İflas denklemi
Euro bölgesinde öncü gösterge olarak nitelendirilen ekonomik verilerin zayıf gelmesi moralleri bozuyor. Özellikle Almanya'nın zayıf performansı endişe yaratıyor. Almanya'nın düşük performansı, bu köşenin takipçileri için sürpriz sayılmaz. Almanya'nın makro verilerinin göreceli olarak daha iyi olacağını, ancak genel performansının güçsüz kalacağını uzun zamandır vurguluyorum. 2012'nin ilk çeyreğindeki büyüme performansı, 2011'in son çeyreği gibi hafif negatif bir rakam olabilir. Almanya'nın, bölgenin kötü durumundan fazla kaçış şansı yok. Rakamları diğer ülkelere göre daha iyi olsa da, beklentilerin altına kalacak.
Almanya da bu duruma düşüyorsa, euro bölgesinin geleceği nasıl olabilir? Bölgenin önünde üç seçenek var: para basılması, borçların ödenmemesi ve dağılma. Avrupa konusunda hemen herkes kötümser gözüküyor. Yunanistan sonrasında iflasların devam etmesini ve euro bölgesinin dağılmasını bekleyenler çoğunluğu oluşturuyor. Kritik soru, kimlerin iflas edeceği ve bu iflasların şiddetinin ne boyutta olacağı. Çoğunluğa göre daha iyimser düşünüyorum. Duruma biraz politik açıdan bakmak gerekiyor. Çok olumsuz sonuçların çıkmasını engelleyecek bir siyasi iradenin ortaya çıkacağı kanısındayım.
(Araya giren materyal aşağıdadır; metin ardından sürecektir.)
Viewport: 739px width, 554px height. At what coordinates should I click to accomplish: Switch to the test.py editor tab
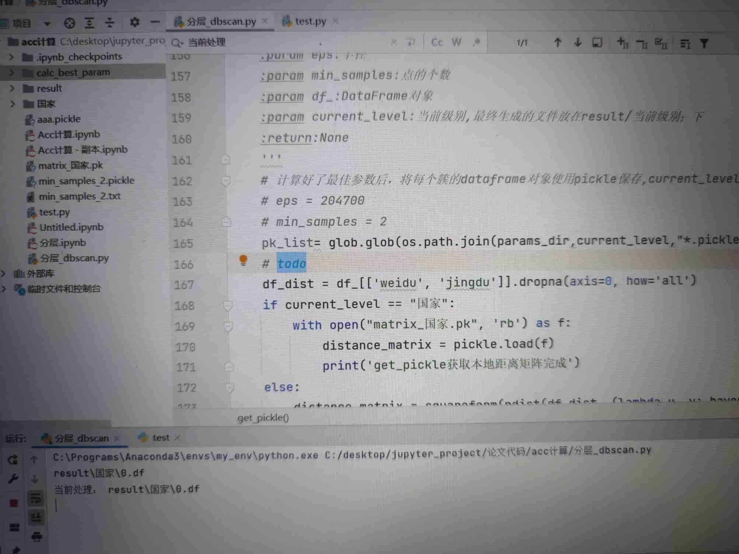tap(310, 21)
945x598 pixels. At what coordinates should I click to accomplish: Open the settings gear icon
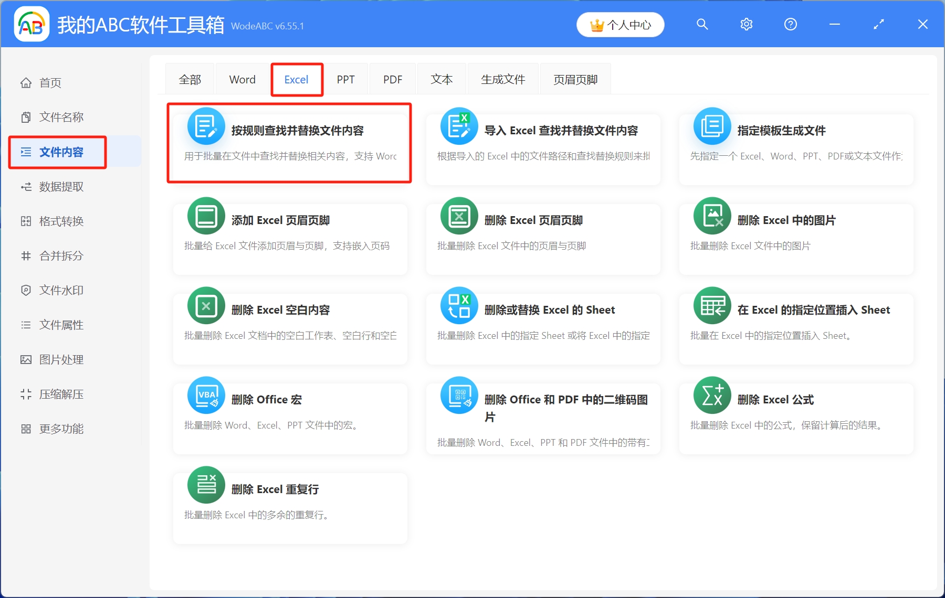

Kafamdaki senaryoda, Yunanistan'ın birlikten çıkması ve Portekiz'in borçlarının bir kısmını ödeyememesi yer alıyor. Portekiz için 'düşük seviyeli bir iflas' olabilir. Bir sonraki domino taşı için tahmin yapmak gerekseydi, adayım Portekiz olurdu. Bu ülkenin kamu ve özel sektör borç oranları rekor seviyelerde bulunuyor. Cari açık yüksek kalmaya devam ediyor. Faizler düşmüyor. Mevcut IMF programı bittikten sonra, Portekiz'in piyasaya çıkması gerekiyor. Fakat bunu yapabilme şansı da az. İşte bu noktada iflas gündeme gelebilir. Portekiz, Yunanistan örneği de önündeyken, özel sektörden belli oranda bir zararı kabullenmesini isteyebilir.
Bunların dışında, Euro bölgesi için daha karamsar tahminler yapmak için erken. İspanya ve İtalya ekonomilerinin büyüklükleri, Avrupalı politikacıyı hata yapmaktan alıkoyabilir. Avrupalı liderler, iki ülkeden birisinin bile iflas etmesinin, küresel durgunluğa ve piyasalarda bir paniğe yol açabileceğini biliyor.
Diğer yandan; Avrupa Merkez Bankası'nın(AMB) desteği olmadan, İtalya ve İspanya'nın likidite kaynaklı iflas riski devam eder. Aslında bu iki ülkenin, temel olarak diğerlerinden pek bir farkı yok. Faizlerin artması makro görünümlerini bozuyor. Görünümün bozulması iflas riskini arttırıyor. Bu da faizler üzerinde yeni bir baskı oluşturuyor. Yukarıda da belirttiğim gibi, bu iki ekonomi çok büyük. Küresel ekonomi ile ciddi bağlantıları var. Dünyada finansal ve ekonomik bir sarsıntı öngörmeden, bu ülkeler için çöküş senaryosu yazılamaz. Avrupalı politika yapıcıların, bu durumu görecek kadar akıllı olduklarını düşünüyorum.
Özetlemek gerekirse; euro bölgesindeki kriz devam edecek. Fahiş bir politik hatanın yaşanması, krizin süresini uzatabilir. Önümüzdeki süreçte, Yunanistan'ın bir kez daha iflas etme riski bulunuyor. Portekiz'in belli bir orandaki iflası ciddi bir olasılık gibi duruyor. Düşük ihtimale sahip olsa da, İrlanda tehlikesi devam ediyor. İspanya ve İtalya'nın iflasını düşünmeyin bile. Zaten bu iki ülkeyi iflas denklemine koyuyorsanız, kaosa hazırlanmanız gerekir.
Benim denklemimde İspanya ve İtalya yok. AMB'nin üstü kapalı likidite mekanizması ile bu iki ülkenin tahvillerinde sınırsız alım yapmasını bekliyorum.